*** Opening Materials provided ***
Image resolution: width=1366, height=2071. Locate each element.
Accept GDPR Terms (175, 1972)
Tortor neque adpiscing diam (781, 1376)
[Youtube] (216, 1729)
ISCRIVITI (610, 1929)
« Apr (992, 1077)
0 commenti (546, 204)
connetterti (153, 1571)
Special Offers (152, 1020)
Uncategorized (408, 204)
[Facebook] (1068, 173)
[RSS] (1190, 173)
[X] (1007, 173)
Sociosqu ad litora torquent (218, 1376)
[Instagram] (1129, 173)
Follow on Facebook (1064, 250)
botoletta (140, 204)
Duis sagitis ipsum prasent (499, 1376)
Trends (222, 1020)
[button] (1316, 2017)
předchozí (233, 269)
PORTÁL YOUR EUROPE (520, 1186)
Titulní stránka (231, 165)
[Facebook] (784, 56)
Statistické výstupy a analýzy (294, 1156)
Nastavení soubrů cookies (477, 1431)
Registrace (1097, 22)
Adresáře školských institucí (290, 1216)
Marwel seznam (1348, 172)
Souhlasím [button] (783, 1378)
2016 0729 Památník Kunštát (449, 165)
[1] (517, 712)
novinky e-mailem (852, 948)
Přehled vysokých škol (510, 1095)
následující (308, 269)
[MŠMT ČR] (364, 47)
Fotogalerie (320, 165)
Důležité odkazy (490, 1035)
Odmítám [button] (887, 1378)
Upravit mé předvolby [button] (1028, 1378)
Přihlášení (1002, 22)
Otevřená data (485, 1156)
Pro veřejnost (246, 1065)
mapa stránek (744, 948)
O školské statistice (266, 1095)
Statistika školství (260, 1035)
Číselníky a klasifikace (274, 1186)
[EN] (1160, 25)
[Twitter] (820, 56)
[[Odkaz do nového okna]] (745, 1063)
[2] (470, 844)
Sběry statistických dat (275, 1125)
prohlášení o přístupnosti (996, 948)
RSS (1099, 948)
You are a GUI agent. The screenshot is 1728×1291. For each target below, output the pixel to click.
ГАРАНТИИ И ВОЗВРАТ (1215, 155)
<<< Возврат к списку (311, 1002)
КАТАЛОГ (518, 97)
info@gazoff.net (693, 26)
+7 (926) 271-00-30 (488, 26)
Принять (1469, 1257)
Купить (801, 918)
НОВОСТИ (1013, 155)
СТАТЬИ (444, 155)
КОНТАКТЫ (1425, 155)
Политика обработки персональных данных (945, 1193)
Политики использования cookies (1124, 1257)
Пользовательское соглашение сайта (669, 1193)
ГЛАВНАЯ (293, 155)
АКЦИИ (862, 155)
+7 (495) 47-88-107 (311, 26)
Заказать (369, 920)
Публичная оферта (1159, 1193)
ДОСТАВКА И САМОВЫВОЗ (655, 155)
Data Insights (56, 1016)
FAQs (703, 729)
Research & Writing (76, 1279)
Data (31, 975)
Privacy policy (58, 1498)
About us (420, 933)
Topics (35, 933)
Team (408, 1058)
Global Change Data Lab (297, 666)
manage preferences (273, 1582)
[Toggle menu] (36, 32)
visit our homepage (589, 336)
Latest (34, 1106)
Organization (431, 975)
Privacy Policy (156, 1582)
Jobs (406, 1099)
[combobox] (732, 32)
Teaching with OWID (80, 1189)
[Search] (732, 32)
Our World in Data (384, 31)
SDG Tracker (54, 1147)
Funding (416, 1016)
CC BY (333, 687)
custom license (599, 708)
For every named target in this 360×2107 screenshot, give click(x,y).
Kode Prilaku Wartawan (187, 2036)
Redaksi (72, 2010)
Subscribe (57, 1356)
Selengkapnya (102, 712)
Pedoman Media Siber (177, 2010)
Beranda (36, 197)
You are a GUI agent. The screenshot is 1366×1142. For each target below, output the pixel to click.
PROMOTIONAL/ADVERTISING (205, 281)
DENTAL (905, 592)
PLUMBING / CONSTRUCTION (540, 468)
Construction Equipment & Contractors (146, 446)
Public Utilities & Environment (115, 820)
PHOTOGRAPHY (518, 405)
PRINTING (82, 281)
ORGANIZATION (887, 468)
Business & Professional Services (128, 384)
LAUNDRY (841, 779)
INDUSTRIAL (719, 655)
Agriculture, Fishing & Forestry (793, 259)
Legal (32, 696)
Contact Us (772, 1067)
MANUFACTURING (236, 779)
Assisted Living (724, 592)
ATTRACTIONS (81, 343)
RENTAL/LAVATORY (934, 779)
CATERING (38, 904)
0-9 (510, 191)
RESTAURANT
*** Closing Materials provided ***
**What to produce**
Every entry must be set down again exactly as it reads.

**Task result**
Image resolution: width=1366, height=2071. Locate each element.
Accept GDPR Terms (175, 1972)
Tortor neque adpiscing diam (781, 1376)
[Youtube] (216, 1729)
ISCRIVITI (610, 1929)
« Apr (992, 1077)
0 commenti (546, 204)
connetterti (153, 1571)
Special Offers (152, 1020)
Uncategorized (408, 204)
[Facebook] (1068, 173)
[RSS] (1190, 173)
[X] (1007, 173)
Sociosqu ad litora torquent (218, 1376)
[Instagram] (1129, 173)
Follow on Facebook (1064, 250)
botoletta (140, 204)
Duis sagitis ipsum prasent (499, 1376)
Trends (222, 1020)
[button] (1316, 2017)
předchozí (233, 269)
PORTÁL YOUR EUROPE (520, 1186)
Titulní stránka (231, 165)
[Facebook] (784, 56)
Statistické výstupy a analýzy (294, 1156)
Nastavení soubrů cookies (477, 1431)
Registrace (1097, 22)
Adresáře školských institucí (290, 1216)
Marwel seznam (1348, 172)
Souhlasím [button] (783, 1378)
2016 0729 Památník Kunštát (449, 165)
[1] (517, 712)
novinky e-mailem (852, 948)
Přehled vysokých škol (510, 1095)
následující (308, 269)
[MŠMT ČR] (364, 47)
Fotogalerie (320, 165)
Důležité odkazy (490, 1035)
Odmítám [button] (887, 1378)
Upravit mé předvolby [button] (1028, 1378)
Přihlášení (1002, 22)
Otevřená data (485, 1156)
Pro veřejnost (246, 1065)
mapa stránek (744, 948)
O školské statistice (266, 1095)
Statistika školství (260, 1035)
Číselníky a klasifikace (274, 1186)
[EN] (1160, 25)
[Twitter] (820, 56)
[[Odkaz do nového okna]] (745, 1063)
[2] (470, 844)
Sběry statistických dat (275, 1125)
prohlášení o přístupnosti (996, 948)
RSS (1099, 948)
You are a GUI agent. The screenshot is 1728×1291. For each target below, output the pixel to click.
ГАРАНТИИ И ВОЗВРАТ (1215, 155)
<<< Возврат к списку (311, 1002)
КАТАЛОГ (518, 97)
info@gazoff.net (693, 26)
+7 (926) 271-00-30 (488, 26)
Принять (1469, 1257)
Купить (801, 918)
НОВОСТИ (1013, 155)
СТАТЬИ (444, 155)
КОНТАКТЫ (1425, 155)
Политика обработки персональных данных (945, 1193)
Политики использования cookies (1124, 1257)
Пользовательское соглашение сайта (669, 1193)
ГЛАВНАЯ (293, 155)
АКЦИИ (862, 155)
+7 (495) 47-88-107 (311, 26)
Заказать (369, 920)
Публичная оферта (1159, 1193)
ДОСТАВКА И САМОВЫВОЗ (655, 155)
Data Insights (56, 1016)
FAQs (703, 729)
Research & Writing (76, 1279)
Data (31, 975)
Privacy policy (58, 1498)
About us (420, 933)
Topics (35, 933)
Team (408, 1058)
Global Change Data Lab (297, 666)
manage preferences (273, 1582)
[Toggle menu] (36, 32)
visit our homepage (589, 336)
Latest (34, 1106)
Organization (431, 975)
Privacy Policy (156, 1582)
Jobs (406, 1099)
[combobox] (732, 32)
Teaching with OWID (80, 1189)
[Search] (732, 32)
Our World in Data (384, 31)
SDG Tracker (54, 1147)
Funding (416, 1016)
CC BY (333, 687)
custom license (599, 708)
For every named target in this 360×2107 screenshot, give click(x,y).
Kode Prilaku Wartawan (187, 2036)
Redaksi (72, 2010)
Subscribe (57, 1356)
Selengkapnya (102, 712)
Pedoman Media Siber (177, 2010)
Beranda (36, 197)
You are a GUI agent. The screenshot is 1366×1142. For each target below, output the pixel to click.
PROMOTIONAL/ADVERTISING (205, 281)
DENTAL (905, 592)
PLUMBING / CONSTRUCTION (540, 468)
Construction Equipment & Contractors (146, 446)
Public Utilities & Environment (115, 820)
PHOTOGRAPHY (518, 405)
PRINTING (82, 281)
ORGANIZATION (887, 468)
Business & Professional Services (128, 384)
LAUNDRY (841, 779)
INDUSTRIAL (719, 655)
Agriculture, Fishing & Forestry (793, 259)
Legal (32, 696)
Contact Us (772, 1067)
MANUFACTURING (236, 779)
Assisted Living (724, 592)
ATTRACTIONS (81, 343)
RENTAL/LAVATORY (934, 779)
CATERING (38, 904)
0-9 (510, 191)
RESTAURANT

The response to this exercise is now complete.